— What you will do —
Return each entry below word for word, leaving out any image.

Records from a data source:
----------------------------------------
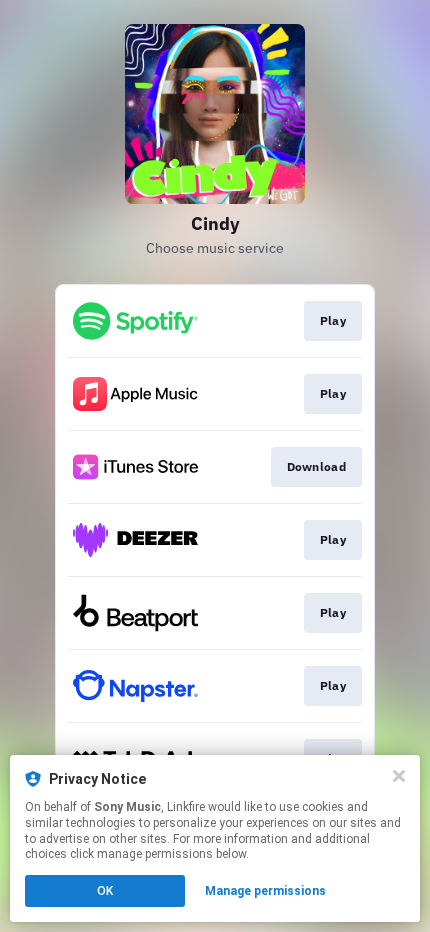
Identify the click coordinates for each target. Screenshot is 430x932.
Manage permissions (265, 891)
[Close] (399, 776)
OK (105, 891)
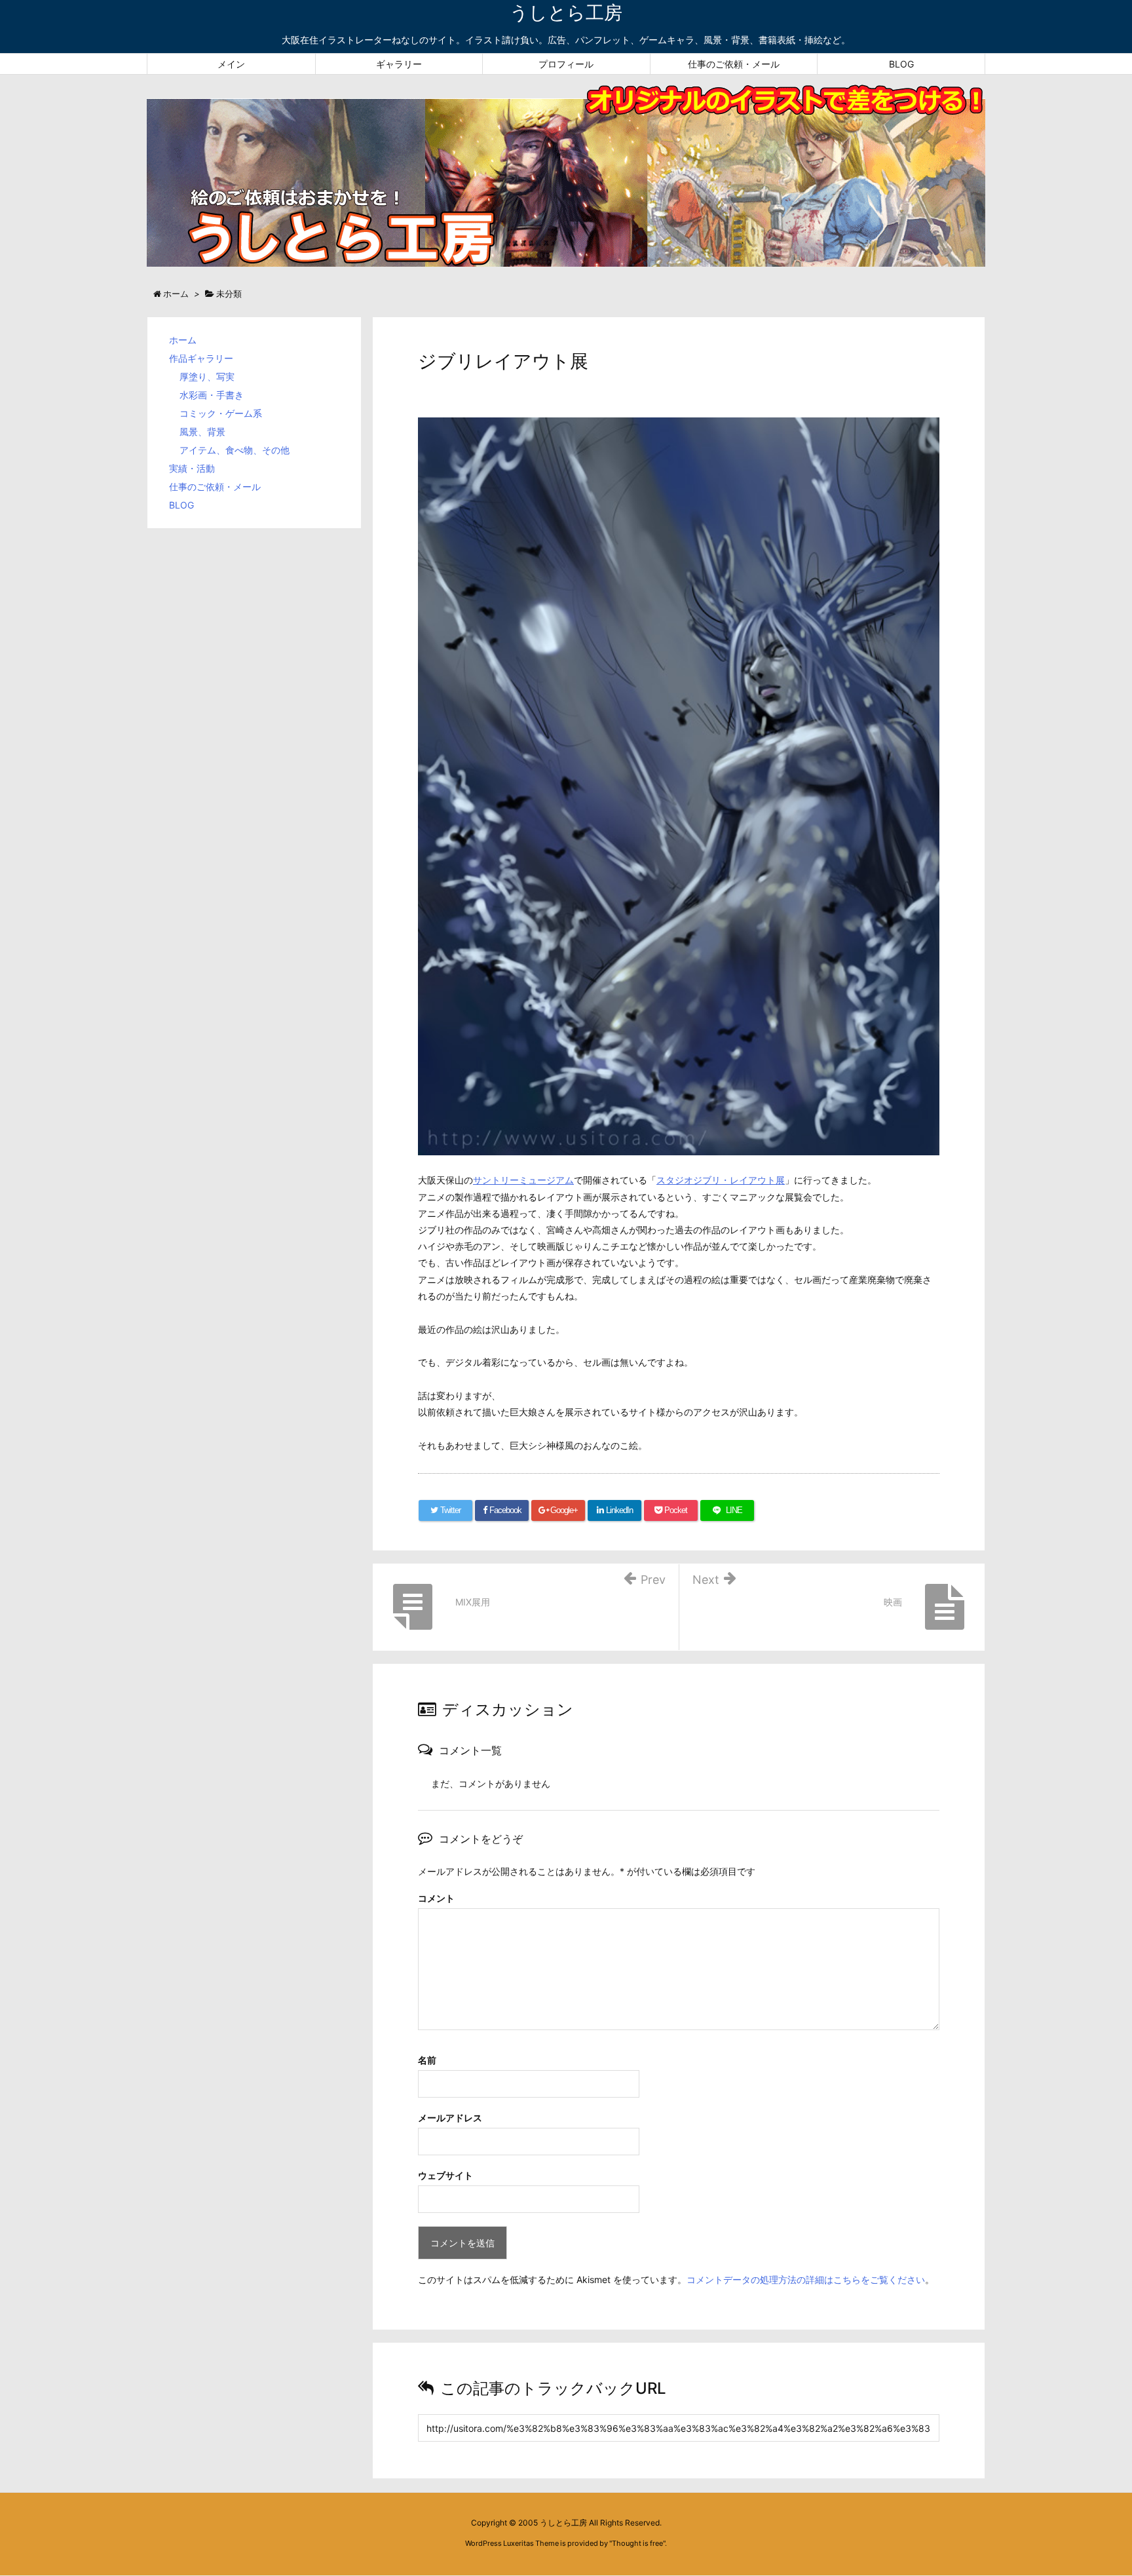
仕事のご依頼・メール (215, 486)
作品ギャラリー (201, 358)
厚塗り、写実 (207, 376)
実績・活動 (192, 468)
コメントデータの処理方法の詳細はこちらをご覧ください (806, 2279)
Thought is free (637, 2543)
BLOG (181, 504)
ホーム (183, 339)
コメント (436, 1898)
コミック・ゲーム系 (220, 413)
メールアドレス (450, 2117)
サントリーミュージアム (523, 1179)
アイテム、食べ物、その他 (234, 449)
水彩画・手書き (211, 394)
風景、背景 (202, 431)
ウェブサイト (445, 2175)
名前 (427, 2060)
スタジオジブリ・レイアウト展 (720, 1179)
----------------------------------------
— Expected answer —
Identify the click coordinates for each target. Screenshot is 430x932.
Manage permissions (265, 891)
[Close] (399, 776)
OK (105, 891)
仕事のご依頼・メール (215, 486)
作品ギャラリー (201, 358)
厚塗り、写実 (207, 376)
実績・活動 (192, 468)
コメントデータの処理方法の詳細はこちらをご覧ください (806, 2279)
Thought is free (637, 2543)
BLOG (181, 504)
ホーム (183, 339)
コメント (436, 1898)
コミック・ゲーム系 (220, 413)
メールアドレス (450, 2117)
サントリーミュージアム (523, 1179)
アイテム、食べ物、その他 (234, 449)
水彩画・手書き (211, 394)
風景、背景 (202, 431)
ウェブサイト (445, 2175)
名前 (427, 2060)
スタジオジブリ・レイアウト展 (720, 1179)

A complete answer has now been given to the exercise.